BEGIN DOCUMENT SEGMENT
Building an Open Source Threat Database Pt. 1 - Architecting your Data
Background
I follow a ton of people who dissect malware, track malicious operator campaigns and publish the indicators retrieved from this research. Though there are some really great tools for OSINT data gathering (I particularly like Automater by the TekDefense guys which allows you to take advantage of most informational sites that allow web requests), for a long time I've been interested in compiling all the public threat information I read daily into my own threat database, that would track and pull information from my favorite public sources which I could search though during my own personal research.
The Process
First things first, in classical "break steps down into smaller steps", I've identified a good subset of the hoops I expect to be hopping through. I'm planning on breaking down each one into it's own blog post here. I'm not going to go into each one here, suspense building and all that. The first step which I'm covering today is to identify the specific data I'd like to be collecting. Which brings me to:
The Data
My first iteration of the data I found useful and wanted to collect resulted in a table that was half empty for most entries because for whatever reason I included a column for each indicator type. Figuring that would be an issue, I've broken the data down into this more streamlined version:
-------------------------------------------------------------------------- | key | dateAdded | indicatorType | indicator | references | summary | source | sourceLink | keywords | category | --------------------------------------------------------------------------
A breakdown of the columns:
Admin rows: -key (added by db) -dateAdded (timestamp) -source (blog name) -summary (blog post title) -sourceLink (url of source)
END DOCUMENT SEGMENT
BEGIN DATA PROVIDED
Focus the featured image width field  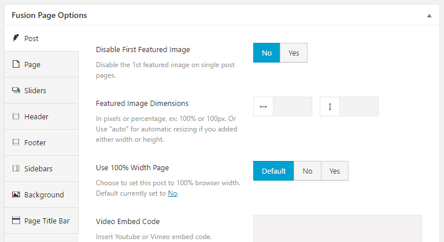click(x=293, y=107)
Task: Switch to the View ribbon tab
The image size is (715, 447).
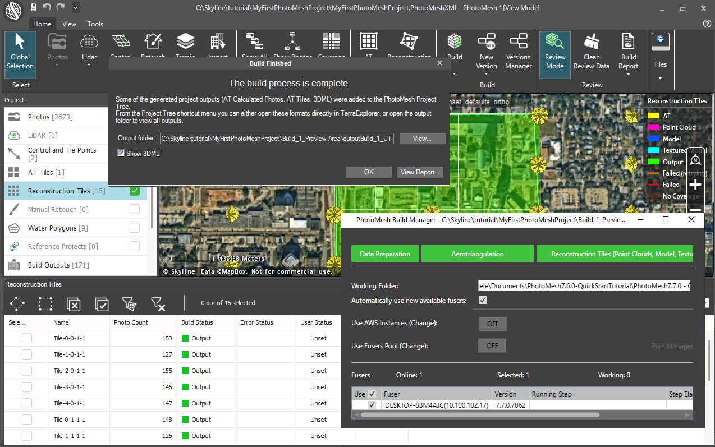Action: (x=70, y=24)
END DATA PROVIDED
-- WORK ORDER 1 --
Translate this sentence from the blog post on building an open source threat database into Spanish: "The first step which I'm covering today is to identify the specific data I'd like to be collecting."
-- WORK ORDER 2 --
In the blog post on building an open source threat database, which tool by TekDefense does the author say they particularly like?
-- WORK ORDER 3 --
Continue the blog post on building an open source threat database from where it stops.

-- RESULT 1 --
El primer paso, que abordo hoy, es identificar los datos específicos que me gustaría recopilar.

-- RESULT 2 --
Automater.

-- RESULT 3 --
*indicatorType -md5 -sha -filename -IPAddr -netRange -url -domain -uri
*indicator (the indicator itself) *references -links to sites included, thinks like URLQuery and VirusTotal links
*future -keywords (learning function/wordlist to capture relevant terms) -category (C&C, hacked site, malware, etc)
Why do this when you can Google Search?
The local db and involved script has the advantage of collecting info from anything with an RSS feed including internal corporate wikis, private groups, etc. Additionally, my OSTDB will have the ability to do targeted collection, making sure any hits returned by a query will be relevant. No digging or verification sources upfront since they've already been verified when added.
Next Time
There is a case to be made that I should have architected the entire system before figuring out what data to collect. In truth I've sort of had an overall idea in my head for quite a bit. I'm planning to include more information on the overall design in next weeks post as well as some alpha code for the project.